* [Aim]:
Reproduce each of the records below word for word, leaving out the pictures.

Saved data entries
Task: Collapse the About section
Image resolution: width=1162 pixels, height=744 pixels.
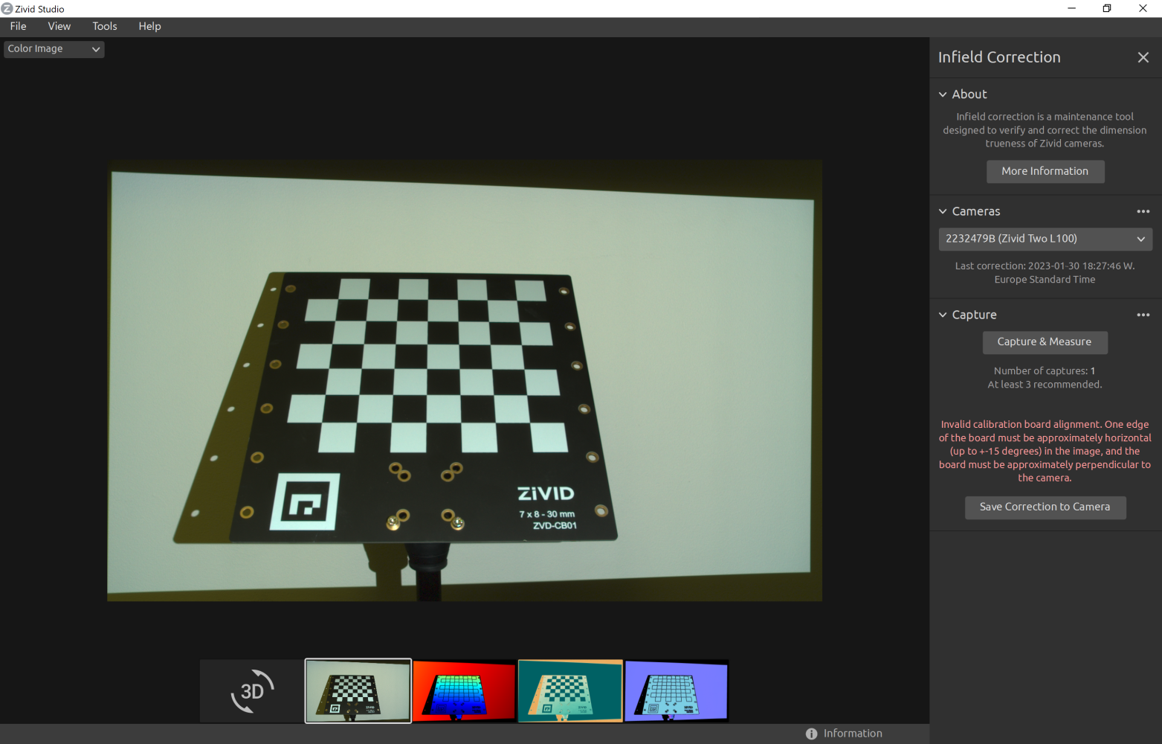Action: click(x=943, y=94)
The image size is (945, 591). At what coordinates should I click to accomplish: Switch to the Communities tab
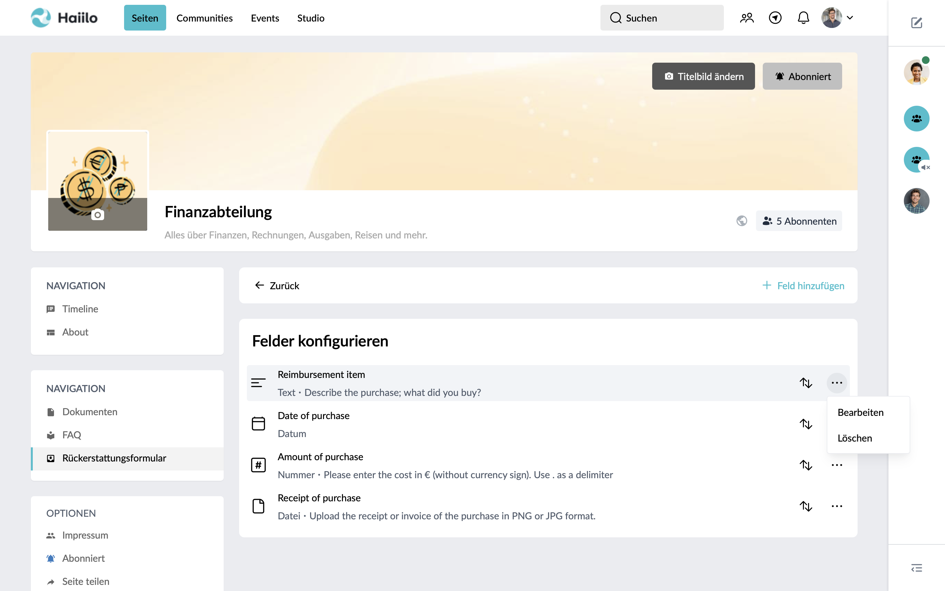pyautogui.click(x=204, y=18)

* [Written reply]:
Task: Collapse the About section
Image resolution: width=1162 pixels, height=744 pixels.
Action: click(x=943, y=94)
The image size is (945, 591). At what coordinates should I click to accomplish: Switch to the Communities tab
pyautogui.click(x=204, y=18)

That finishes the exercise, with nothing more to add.